韓国人指導者が“名門巨人軍”の1軍要職を務めるのは、今回が初となる。今回の異動はチームの打撃と得点力強化のため、キム・ギテ前監督の能力が必要だと判断されたためで、2軍でタッグを組んでいた阿部慎之助も、作戦兼ディフェンスチーフコーチとして1軍入りしている。

KIAタイガース所属時のキム・ギテ氏(左)と原辰徳監督(中央)

また、“パ・リーグの雄”ソフトバンク・ホークスには、キム・ソングン元ハンファ・イーグルス監督が所属している。彼は2007年に就任したSKワイバーンズ(現SSGランダース)を初の韓国シリーズ優勝に導いただけでなく、2005年には千葉ロッテマリーンズのチームコーディネーターとして、イ・スンヨプ、里崎智也、今江敏晃など名選手の指導も手掛けた名伯楽だ。またKBO出身者で初めてNPBの正式コーチとなった人物としても知られている。

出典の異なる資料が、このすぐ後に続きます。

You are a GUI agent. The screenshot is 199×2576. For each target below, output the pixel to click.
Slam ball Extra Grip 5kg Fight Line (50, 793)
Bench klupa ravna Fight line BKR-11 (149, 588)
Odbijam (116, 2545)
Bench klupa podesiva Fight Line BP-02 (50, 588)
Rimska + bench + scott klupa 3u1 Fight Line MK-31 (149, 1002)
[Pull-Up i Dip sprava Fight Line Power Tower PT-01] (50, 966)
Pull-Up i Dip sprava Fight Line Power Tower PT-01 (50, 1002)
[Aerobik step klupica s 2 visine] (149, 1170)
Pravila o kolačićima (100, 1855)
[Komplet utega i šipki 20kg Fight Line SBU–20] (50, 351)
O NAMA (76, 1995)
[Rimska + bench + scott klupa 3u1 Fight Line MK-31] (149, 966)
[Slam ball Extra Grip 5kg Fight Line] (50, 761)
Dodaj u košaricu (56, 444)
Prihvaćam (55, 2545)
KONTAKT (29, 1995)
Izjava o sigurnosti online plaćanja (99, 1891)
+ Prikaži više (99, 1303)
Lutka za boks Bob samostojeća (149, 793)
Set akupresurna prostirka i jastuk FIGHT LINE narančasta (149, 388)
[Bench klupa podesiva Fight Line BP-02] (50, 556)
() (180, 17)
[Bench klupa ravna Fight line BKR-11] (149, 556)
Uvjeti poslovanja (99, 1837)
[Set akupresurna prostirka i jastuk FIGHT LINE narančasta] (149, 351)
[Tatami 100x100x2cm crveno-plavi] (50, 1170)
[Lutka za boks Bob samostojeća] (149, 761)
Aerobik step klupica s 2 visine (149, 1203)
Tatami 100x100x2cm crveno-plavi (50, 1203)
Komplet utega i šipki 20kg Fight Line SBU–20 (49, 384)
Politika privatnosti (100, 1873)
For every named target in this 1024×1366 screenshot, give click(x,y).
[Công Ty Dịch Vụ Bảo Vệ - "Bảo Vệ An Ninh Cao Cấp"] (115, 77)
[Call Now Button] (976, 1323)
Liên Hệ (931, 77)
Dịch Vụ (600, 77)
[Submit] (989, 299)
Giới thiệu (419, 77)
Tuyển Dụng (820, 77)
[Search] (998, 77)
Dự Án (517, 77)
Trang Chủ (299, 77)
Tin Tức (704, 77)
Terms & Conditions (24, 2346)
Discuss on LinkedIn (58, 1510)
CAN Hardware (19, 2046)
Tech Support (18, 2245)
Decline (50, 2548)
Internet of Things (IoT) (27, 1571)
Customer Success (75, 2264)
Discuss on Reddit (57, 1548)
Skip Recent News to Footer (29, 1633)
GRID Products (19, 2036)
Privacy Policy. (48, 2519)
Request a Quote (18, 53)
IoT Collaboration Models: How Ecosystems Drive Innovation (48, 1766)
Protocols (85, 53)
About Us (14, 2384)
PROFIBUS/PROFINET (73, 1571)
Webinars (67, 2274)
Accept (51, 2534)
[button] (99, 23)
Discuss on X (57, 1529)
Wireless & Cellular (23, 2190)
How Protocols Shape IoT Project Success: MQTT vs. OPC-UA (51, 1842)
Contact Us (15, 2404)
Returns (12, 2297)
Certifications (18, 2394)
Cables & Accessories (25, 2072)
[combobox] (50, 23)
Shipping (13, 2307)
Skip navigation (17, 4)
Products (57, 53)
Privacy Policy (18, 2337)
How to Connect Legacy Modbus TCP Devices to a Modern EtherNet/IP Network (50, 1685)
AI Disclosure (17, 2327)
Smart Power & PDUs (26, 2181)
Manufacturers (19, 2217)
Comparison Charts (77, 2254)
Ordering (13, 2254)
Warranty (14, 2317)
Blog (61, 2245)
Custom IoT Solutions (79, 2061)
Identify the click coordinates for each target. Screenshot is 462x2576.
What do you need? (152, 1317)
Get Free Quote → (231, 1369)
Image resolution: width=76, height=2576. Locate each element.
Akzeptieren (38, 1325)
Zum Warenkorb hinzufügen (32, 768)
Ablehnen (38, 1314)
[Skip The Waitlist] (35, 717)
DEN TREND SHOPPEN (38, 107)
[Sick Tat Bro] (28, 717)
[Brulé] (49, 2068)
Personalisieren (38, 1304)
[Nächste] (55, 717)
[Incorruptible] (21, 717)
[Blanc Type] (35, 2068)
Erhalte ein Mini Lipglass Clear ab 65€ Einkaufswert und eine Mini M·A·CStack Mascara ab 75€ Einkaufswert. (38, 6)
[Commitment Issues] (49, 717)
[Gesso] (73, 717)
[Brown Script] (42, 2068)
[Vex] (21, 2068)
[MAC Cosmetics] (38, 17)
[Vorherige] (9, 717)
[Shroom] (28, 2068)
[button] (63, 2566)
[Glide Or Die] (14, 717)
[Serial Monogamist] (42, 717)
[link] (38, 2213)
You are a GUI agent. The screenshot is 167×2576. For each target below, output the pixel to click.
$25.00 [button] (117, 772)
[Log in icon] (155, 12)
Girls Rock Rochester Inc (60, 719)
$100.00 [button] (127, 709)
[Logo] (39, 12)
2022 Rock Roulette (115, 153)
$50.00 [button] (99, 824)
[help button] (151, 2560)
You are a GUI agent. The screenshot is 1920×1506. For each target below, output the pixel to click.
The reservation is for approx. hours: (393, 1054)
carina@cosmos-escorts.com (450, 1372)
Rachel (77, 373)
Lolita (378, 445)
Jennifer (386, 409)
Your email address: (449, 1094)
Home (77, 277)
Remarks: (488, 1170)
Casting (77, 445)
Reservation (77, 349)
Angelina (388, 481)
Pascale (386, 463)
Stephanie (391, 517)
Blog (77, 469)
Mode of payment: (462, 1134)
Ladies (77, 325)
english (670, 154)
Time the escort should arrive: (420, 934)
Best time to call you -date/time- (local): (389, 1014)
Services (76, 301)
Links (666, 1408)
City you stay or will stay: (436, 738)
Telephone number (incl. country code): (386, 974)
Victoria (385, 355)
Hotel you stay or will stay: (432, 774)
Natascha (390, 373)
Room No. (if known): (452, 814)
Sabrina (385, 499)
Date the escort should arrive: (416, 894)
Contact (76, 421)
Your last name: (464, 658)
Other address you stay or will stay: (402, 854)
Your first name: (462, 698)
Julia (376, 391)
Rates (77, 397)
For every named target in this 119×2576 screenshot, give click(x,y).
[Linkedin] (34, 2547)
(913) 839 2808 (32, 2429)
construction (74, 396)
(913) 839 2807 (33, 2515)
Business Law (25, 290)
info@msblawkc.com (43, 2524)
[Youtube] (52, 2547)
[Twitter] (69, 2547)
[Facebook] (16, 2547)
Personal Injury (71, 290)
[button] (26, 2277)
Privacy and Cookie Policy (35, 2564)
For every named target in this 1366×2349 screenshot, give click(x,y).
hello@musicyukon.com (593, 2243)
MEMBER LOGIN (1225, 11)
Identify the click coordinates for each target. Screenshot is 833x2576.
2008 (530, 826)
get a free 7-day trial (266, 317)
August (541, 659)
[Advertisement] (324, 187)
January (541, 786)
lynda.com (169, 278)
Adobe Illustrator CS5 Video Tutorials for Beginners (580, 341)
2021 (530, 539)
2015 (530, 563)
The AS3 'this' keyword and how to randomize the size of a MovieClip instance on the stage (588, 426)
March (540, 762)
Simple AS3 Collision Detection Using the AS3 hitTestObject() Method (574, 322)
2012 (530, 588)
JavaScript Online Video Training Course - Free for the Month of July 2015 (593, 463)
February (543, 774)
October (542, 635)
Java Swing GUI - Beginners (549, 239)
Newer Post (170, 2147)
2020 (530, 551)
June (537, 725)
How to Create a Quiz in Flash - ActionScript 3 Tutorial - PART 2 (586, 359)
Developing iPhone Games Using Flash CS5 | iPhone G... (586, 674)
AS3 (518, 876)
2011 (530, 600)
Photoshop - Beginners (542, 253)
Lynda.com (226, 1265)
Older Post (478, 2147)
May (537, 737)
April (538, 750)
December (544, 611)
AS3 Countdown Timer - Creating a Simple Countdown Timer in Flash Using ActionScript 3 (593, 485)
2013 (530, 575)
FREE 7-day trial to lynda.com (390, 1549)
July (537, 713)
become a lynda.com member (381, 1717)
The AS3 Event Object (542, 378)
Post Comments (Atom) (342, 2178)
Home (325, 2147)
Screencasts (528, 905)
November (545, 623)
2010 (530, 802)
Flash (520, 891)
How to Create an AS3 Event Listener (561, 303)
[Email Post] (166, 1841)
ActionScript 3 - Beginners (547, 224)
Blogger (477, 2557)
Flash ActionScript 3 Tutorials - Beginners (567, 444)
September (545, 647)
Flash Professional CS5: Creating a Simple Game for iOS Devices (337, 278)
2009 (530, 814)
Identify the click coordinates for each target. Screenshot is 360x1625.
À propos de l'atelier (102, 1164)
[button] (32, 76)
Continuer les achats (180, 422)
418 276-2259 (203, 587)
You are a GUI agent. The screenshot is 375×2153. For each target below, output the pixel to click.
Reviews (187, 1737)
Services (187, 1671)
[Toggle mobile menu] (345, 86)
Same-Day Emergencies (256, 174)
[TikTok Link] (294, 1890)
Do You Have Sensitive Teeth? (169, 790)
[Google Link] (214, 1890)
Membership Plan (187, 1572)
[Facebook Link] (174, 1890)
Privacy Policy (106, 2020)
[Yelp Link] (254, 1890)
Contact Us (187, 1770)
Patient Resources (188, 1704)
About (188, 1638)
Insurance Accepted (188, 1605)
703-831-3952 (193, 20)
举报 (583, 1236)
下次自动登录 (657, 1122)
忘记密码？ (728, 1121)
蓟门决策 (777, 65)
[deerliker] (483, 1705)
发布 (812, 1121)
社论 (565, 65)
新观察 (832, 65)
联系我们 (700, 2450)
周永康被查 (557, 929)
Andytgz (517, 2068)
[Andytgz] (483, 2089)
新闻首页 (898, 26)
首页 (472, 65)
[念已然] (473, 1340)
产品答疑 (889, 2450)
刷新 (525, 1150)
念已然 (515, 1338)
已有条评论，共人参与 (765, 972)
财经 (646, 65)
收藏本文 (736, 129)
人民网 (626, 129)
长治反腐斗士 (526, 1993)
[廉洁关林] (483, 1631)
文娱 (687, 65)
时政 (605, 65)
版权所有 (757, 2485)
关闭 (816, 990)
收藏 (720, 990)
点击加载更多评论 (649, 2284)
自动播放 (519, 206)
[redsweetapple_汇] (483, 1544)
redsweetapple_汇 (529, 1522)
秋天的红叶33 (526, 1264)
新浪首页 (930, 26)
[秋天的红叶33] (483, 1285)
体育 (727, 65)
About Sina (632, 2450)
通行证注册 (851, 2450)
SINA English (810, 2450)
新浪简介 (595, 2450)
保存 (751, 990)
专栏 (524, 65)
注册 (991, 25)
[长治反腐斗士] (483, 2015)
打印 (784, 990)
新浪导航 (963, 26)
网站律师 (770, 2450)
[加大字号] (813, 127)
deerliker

昨年まで1軍のコーチングアドバイザーとして活動したキム・ソングン氏は、来年は監督付特別アドバイザーとして藤本博史新監督の一助となる予定だ。

キム・ソングン ソフトバンク1軍コーチングアドバイザー

ソフトバンクのキム・ソングン氏は、選手だけでなく指導者を育成するという重責を与えられ、キム・ギテ氏はジャイアンツの再建を牽引する期待株を育てるノウハウで、2年目にして1軍昇格を果たした。チームの志向とカラーが明確であるため、これを具体化し実現できる指導者を国籍に関係なく重用するという点で、日本プロ野球の成長への貪欲さが垣間見える。

韓国プロ野球界が抱える問題

韓国人指導者が日本プロ野球の名門で要職に就く傍ら、韓国野球員会(KBO)では数年前から育成が大きな問題として浮上している。皮肉にも、選手育成に関する明確な哲学と指導方式を持ったキム・ギテ、キム・ソングンの両名が韓国を離れたあと、指導者育成の重要性に苛まれているのだ。

それだけでなく、喫緊の問題としては、チョン・ジテクKBO総裁のリーグ中断に関する疑惑が強く提起され、深刻な信頼度低下に苦しんでいる。

KBOは去る7月に開いた緊急理事会で、史上初のリーグ中断を決定した。これは一部球団所属選手の宿舎離脱や不適切な行為で、相次いで処分が下されたため、正常なチーム運営が難しいと判断したためだ。

しかし最近、韓国プロ野球中継をしている放送局がKBOと球団を相手に損害賠償を起こし、電撃中断の真相が明るみになり始めた。

協会トップに浮上した疑惑

文化体育観光部は11月5日、KBOに当時の議事録の提出を求め、発言内容が公開された。

チョン・ジテクKBO総裁

多くの球団が中断に反対するなか、それまで最終決定の責任がないかのように振舞ってきたが、チョン・ジテク総裁は突如中断を決める。この決断が特定球団を“ひいき”しているという議論へと拡大したのだが、その賛成していた球団の一つが、チョン・ジテク総裁が2023年まで顧問契約を結んでいる斗山(トゥサン)グループを親企業に持つ斗山ベアーズだった。

同球団は、コロナ禍で問題を起こした選手が多かったため、戦力損失が著しく、中断を支持。そのため、忖度が行われたのではないかという疑惑がもたれているのだ。

また、中断決定当時は、チョン・ジテク総裁に決定権が無いとされていたため、より批判が大きい。これにより求心力は急激に低下し、辞任すべきだという声も噴出している。

最高意思決定機関である理事会(社長会議)でも、リーグ発展や産業化よりも、目の前の成績にこだわって算盤を弾くという寸劇が公然と行われている。

リーグの信頼度低下は人気下落に直結する。一時、韓国で国民的スポーツとして脚光を浴びたプロレスやプロシルム(韓国相撲)が、大衆にそっぽを向かれたのも同じ理由からだ。

今後、韓国プロ野球界が発展するためには、指導者の育成よりも先に、自浄作用と正常な意思決定をもたらす理事会が必要なのではないだろうか。